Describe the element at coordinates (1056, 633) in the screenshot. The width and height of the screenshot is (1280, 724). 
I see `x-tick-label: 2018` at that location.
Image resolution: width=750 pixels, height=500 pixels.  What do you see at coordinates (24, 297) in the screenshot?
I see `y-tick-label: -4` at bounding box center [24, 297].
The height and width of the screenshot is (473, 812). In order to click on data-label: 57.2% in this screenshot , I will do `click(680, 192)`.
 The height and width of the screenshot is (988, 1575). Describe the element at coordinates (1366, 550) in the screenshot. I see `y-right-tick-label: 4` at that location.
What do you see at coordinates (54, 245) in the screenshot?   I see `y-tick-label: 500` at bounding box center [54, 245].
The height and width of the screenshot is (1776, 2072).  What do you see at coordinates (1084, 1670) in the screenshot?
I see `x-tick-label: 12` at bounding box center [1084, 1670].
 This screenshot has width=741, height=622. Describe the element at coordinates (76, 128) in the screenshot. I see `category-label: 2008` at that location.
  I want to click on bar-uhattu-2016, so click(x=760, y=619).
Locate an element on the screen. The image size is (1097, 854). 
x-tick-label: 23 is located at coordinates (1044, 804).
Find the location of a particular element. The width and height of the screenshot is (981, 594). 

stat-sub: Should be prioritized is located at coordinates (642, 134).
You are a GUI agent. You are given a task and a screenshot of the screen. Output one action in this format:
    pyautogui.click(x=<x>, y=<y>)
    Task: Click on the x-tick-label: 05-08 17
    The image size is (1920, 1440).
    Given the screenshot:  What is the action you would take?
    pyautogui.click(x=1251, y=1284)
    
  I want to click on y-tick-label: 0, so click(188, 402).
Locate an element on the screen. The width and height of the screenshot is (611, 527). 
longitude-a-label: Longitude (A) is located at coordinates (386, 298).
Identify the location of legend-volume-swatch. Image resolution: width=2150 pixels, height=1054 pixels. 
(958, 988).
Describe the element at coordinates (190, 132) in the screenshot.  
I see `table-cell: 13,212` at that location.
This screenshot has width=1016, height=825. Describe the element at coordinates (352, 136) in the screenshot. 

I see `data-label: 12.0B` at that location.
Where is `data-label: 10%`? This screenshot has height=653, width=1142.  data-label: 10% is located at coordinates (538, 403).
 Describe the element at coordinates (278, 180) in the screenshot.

■ ACTIVITY
Copy out, word for word, the lines of the items from the one that holds "Find the location" through the last line of the items, both included.

■ YOUR SOLUTION
Find the location of a particular element. The width and height of the screenshot is (981, 594). 

stat-sub: Should be prioritized is located at coordinates (642, 134).
You are a GUI agent. You are given a task and a screenshot of the screen. Output one action in this format:
    pyautogui.click(x=<x>, y=<y>)
    Task: Click on the x-tick-label: 05-08 17
    The image size is (1920, 1440).
    Given the screenshot:  What is the action you would take?
    pyautogui.click(x=1251, y=1284)
    
  I want to click on y-tick-label: 0, so click(188, 402).
Locate an element on the screen. The width and height of the screenshot is (611, 527). 
longitude-a-label: Longitude (A) is located at coordinates (386, 298).
Identify the location of legend-volume-swatch. Image resolution: width=2150 pixels, height=1054 pixels. 
(958, 988).
Describe the element at coordinates (190, 132) in the screenshot.  
I see `table-cell: 13,212` at that location.
This screenshot has width=1016, height=825. Describe the element at coordinates (352, 136) in the screenshot. 

I see `data-label: 12.0B` at that location.
Where is `data-label: 10%`? This screenshot has height=653, width=1142.  data-label: 10% is located at coordinates (538, 403).
 Describe the element at coordinates (278, 180) in the screenshot.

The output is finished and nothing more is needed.